À Kaya, dans la région du Centre-Nord, l’histoire de Saïdou Sawadogo illustre la résilience des personnes déplacées internes. Contraint de fuir l’insécurité, cet agriculteur a relancé une exploitation prospère grâce à la solidarité familiale et à l’appui du Programme alimentaire mondial.
Un déplacement interne forcé, mais un nouveau départ
Affecté par la crise sécuritaire, Saïdou Sawadogo a quitté son village d’origine pour trouver refuge à Goragui, localité située à quelques kilomètres de Kaya. Accueilli par sa famille maternelle, il aurait pu sombrer dans l’inactivité.

Mais très vite, il choisit de reprendre ce qu’il sait faire depuis toujours : cultiver la terre.
Ses oncles lui cèdent des parcelles et, avec l’aide de ses deux épouses, il remet la houe à la main. L’objectif est simple : nourrir sa famille et retrouver sa dignité par le travail.
L’appui technique qui change tout
Le bureau régional du Programme alimentaire mondial apporte un encadrement agricole aux producteurs déplacés. Formation sur les techniques culturales, choix de semences adaptées et conseils pratiques permettent d’améliorer les rendements.
« Avec l’appui technique, la saison a été bonne. J’ai même rempli un grenier de sorgho blanc », se réjouit l’agriculteur.
Grâce à cet accompagnement et à une pluviométrie favorable, la récolte dépasse les attentes.
Une production diversifiée et abondante
Dans ses champs prospèrent désormais :
sorgho rouge et blanc
maïs
petit mil
sésame
arachide
Au-delà de la consommation familiale, cette production assure une sécurité alimentaire et ouvre des perspectives économiques.

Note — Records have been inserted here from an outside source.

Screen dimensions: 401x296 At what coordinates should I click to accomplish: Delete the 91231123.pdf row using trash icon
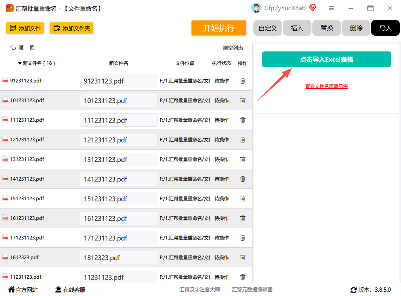[242, 81]
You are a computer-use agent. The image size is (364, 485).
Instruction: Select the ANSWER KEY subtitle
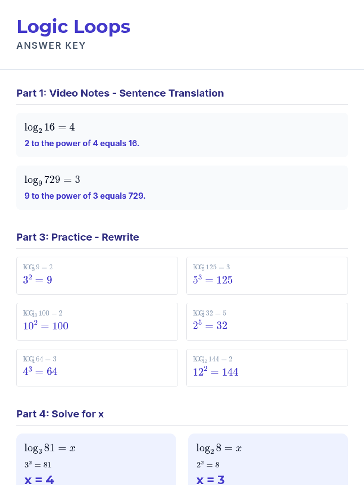(51, 45)
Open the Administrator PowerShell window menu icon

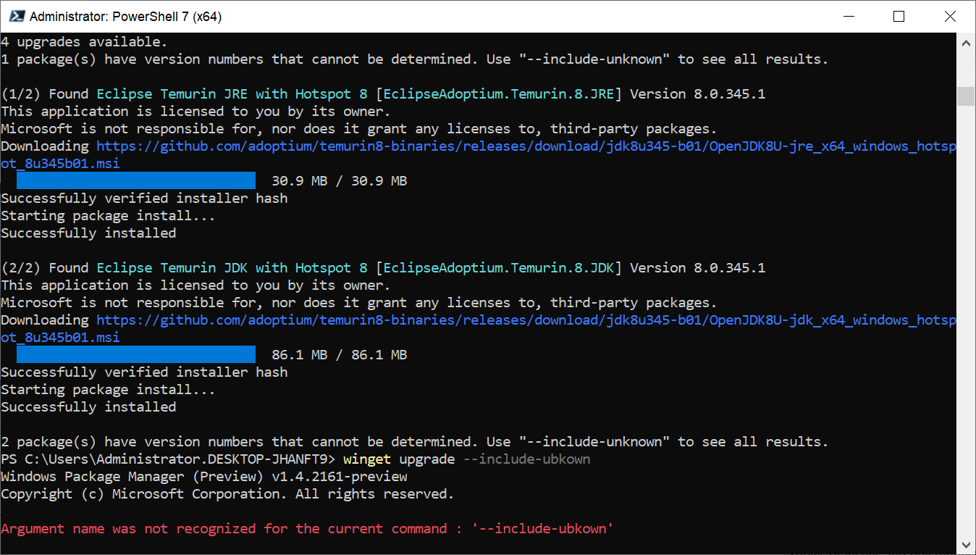pyautogui.click(x=16, y=16)
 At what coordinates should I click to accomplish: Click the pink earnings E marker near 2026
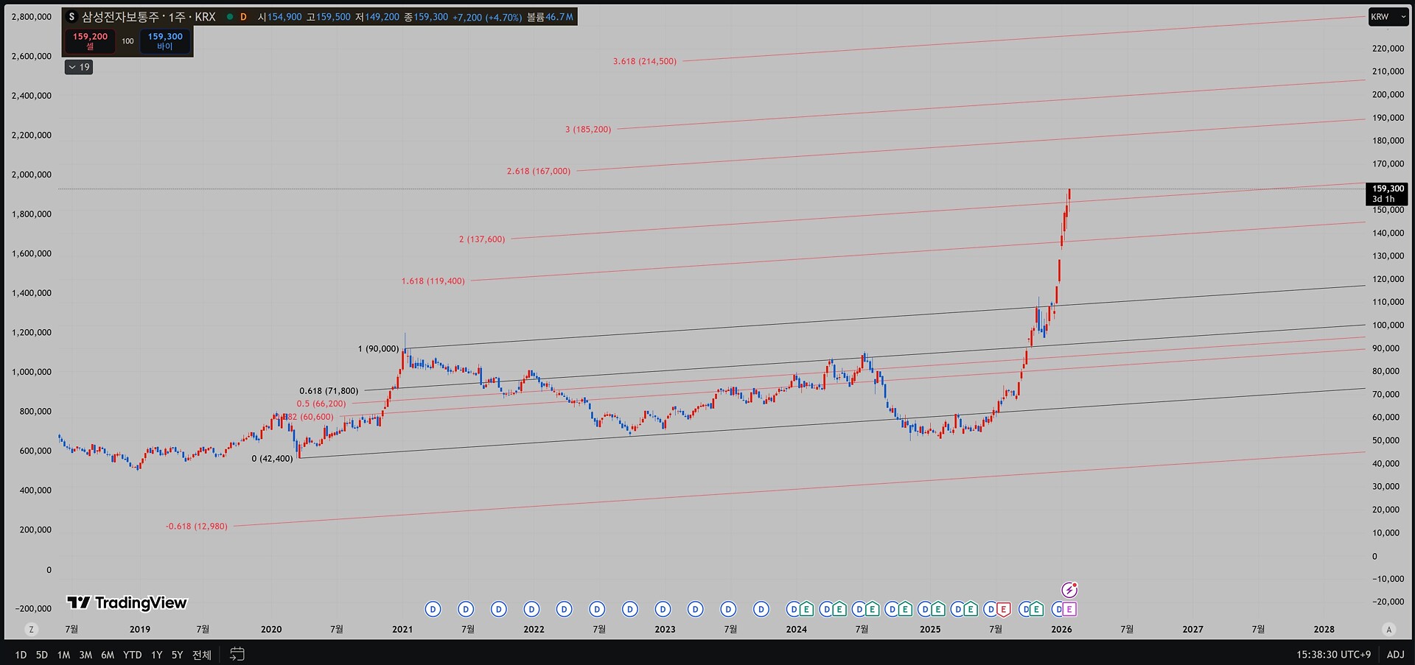1069,609
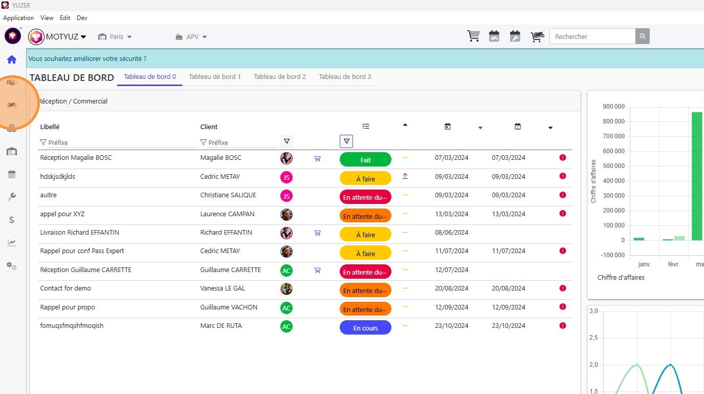The width and height of the screenshot is (704, 394).
Task: Click the calendar with motorcycle icon
Action: click(x=494, y=36)
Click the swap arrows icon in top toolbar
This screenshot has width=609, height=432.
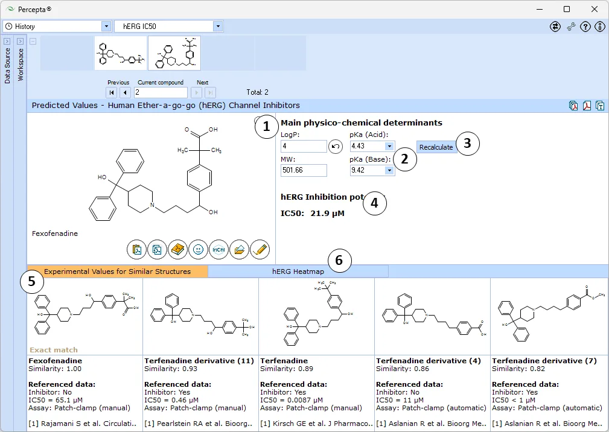[x=555, y=27]
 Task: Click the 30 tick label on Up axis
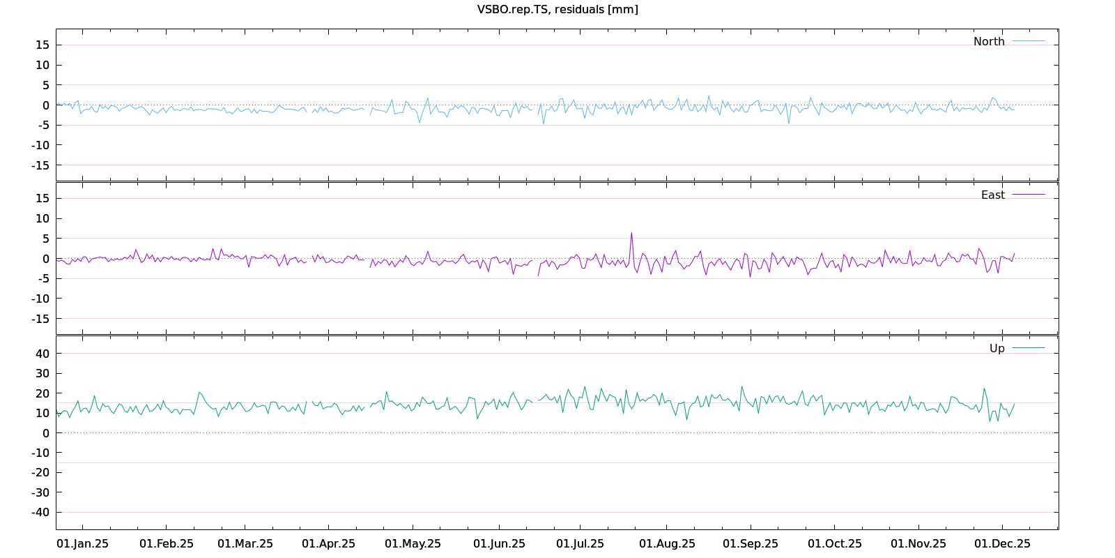tap(43, 373)
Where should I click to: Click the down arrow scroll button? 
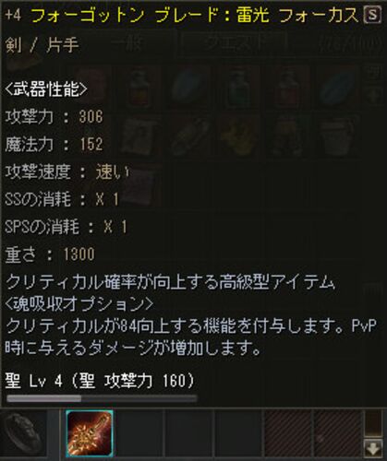[373, 449]
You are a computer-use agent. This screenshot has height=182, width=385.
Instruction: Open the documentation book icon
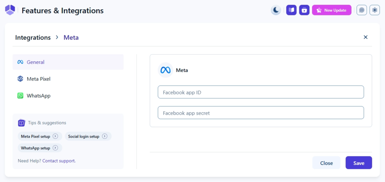coord(291,10)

Un message d’espoir pour les déplacés internes
Pour Saïdou Sawadogo, cette réussite n’est pas seulement personnelle. Elle porte une portée sociale : montrer que l’activité agricole peut redonner autonomie et confiance même en situation de déplacement.
« Il ne faut pas rester sans rien faire. Je conseille aux autres déplacés d’apprendre un métier en attendant de retourner chez eux. »
L’agriculture, pilier de résilience nationale
Au Burkina Faso, l’agriculture demeure le principal pourvoyeur d’emplois, mobilisant plus de 80 % de la population active. Malgré l’insécurité, elle reste un levier essentiel :
sécurité alimentaire
stabilité sociale
reconstruction économique
L’exemple de Goragui prouve que l’accompagnement technique et la solidarité communautaire peuvent transformer la vulnérabilité en opportunité.